BRIEF: Search the lines of the records for the word "will", and copy every line that has it.

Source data
──────
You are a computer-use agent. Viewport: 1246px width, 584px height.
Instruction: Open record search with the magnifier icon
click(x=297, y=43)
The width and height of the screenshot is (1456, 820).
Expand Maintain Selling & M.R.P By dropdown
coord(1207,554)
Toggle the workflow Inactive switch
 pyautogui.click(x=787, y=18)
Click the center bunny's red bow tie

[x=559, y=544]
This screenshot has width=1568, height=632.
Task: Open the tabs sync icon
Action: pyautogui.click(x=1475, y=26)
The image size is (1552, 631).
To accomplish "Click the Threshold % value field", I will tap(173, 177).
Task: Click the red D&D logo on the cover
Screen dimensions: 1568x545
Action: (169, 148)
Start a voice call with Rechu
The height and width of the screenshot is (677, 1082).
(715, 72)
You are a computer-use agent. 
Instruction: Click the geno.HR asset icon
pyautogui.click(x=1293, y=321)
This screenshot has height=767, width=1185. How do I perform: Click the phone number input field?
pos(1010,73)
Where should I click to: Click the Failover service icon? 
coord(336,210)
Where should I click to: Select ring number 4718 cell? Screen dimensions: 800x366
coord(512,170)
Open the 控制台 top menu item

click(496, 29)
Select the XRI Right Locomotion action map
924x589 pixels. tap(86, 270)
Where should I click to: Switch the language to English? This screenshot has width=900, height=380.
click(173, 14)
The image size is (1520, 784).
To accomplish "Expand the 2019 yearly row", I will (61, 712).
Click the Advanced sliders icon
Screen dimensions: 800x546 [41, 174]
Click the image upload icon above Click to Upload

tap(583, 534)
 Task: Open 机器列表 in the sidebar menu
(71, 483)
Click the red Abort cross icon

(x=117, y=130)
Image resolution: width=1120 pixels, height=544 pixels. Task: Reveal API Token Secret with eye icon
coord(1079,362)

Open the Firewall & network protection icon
──────
RESULT:
To accomplish "Click the Threshold % value field", I will tap(173, 177).
To accomplish "Expand the 2019 yearly row", I will (61, 712).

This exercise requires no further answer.